Joel Pattison & Brian Davis
Joel Pattison
Serving God and Mammon: Genoese Merchants in the Medieval Maghrib
In this talk, Joel Pattison will discuss his ongoing research into the importance of religious law—both Christian and Muslim—in structuring economic exchange between Genoa and the Maghrib during the thirteenth century.
Pattison is the Marian and Andrew Heiskell Rome Prize Fellow in Medieval Studies and a PhD candidate in the Department of History at the University of California, Berkeley.
Brian Davis
A More Common Ground
Mud stands alongside water itself as the most basic of landscape materials. If we have taken this material for granted in the past, it is only because it is so fundamental that we cannot imagine our favorite places without it. In this talk, the landscape architect Brian Davis will propose that sediment offers a way to create a new public good in response to contemporary social and environmental crises.
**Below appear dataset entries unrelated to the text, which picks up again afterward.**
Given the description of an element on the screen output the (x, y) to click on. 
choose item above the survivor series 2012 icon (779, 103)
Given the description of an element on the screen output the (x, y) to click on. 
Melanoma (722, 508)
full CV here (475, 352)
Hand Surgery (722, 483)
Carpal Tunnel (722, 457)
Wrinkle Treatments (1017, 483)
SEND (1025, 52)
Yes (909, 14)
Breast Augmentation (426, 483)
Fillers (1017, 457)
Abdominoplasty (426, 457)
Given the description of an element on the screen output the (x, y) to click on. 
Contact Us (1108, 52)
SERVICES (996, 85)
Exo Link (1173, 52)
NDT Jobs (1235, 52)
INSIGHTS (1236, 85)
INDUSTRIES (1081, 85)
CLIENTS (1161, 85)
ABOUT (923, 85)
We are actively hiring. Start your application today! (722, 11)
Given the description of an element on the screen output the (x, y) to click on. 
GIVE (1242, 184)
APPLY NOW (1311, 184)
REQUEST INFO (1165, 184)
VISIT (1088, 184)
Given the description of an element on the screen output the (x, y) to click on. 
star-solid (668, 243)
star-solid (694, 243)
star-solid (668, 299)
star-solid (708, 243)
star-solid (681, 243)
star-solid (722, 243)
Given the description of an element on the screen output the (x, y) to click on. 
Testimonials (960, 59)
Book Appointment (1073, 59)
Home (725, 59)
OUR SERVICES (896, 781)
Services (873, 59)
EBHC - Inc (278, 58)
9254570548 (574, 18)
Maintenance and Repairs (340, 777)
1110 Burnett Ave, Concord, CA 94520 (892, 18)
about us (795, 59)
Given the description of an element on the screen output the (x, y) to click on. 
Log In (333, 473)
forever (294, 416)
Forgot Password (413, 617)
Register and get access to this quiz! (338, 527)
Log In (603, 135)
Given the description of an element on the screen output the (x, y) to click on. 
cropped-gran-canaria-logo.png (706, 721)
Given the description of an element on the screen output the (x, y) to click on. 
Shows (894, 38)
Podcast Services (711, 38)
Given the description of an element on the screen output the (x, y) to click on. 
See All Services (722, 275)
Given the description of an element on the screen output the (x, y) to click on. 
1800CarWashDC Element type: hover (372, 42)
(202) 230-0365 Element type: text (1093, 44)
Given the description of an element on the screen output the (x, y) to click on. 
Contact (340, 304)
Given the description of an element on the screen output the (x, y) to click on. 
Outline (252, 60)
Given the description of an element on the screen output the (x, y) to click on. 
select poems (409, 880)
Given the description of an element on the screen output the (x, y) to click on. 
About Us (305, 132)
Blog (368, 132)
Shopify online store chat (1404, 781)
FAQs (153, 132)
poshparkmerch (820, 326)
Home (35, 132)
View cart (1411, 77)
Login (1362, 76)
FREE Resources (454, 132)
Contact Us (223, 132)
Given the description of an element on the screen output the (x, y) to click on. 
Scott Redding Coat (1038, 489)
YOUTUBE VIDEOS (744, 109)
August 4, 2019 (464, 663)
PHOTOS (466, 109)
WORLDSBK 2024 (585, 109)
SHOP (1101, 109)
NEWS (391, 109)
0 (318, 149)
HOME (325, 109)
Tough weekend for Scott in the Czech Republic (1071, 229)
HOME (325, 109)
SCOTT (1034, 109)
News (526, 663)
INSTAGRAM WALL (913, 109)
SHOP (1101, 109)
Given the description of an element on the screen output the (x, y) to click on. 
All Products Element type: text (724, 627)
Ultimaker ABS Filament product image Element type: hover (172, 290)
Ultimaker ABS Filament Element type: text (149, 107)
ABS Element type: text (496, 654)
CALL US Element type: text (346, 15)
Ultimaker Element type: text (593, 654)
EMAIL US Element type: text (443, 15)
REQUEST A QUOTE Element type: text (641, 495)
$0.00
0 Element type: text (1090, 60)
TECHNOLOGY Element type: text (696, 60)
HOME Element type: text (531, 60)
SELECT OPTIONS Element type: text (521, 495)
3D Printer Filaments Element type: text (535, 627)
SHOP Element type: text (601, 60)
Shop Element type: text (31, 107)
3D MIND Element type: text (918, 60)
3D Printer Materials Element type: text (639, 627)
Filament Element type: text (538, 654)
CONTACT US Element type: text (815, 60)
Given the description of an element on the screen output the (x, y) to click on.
He will briefly situate this idea in the history of modern landscape architecture and a longer history of landscape making, and will discuss some of the practical and aesthetic implications of this possibility.
Davis is the Prince Charitable Trusts/Kate Lancaster Brewster Rome Prize Fellow in Landscape Architecture and associate professor for the Department of Landscape Architecture in the School of Architecture at the University of Virginia.
The shoptalks will be held in English.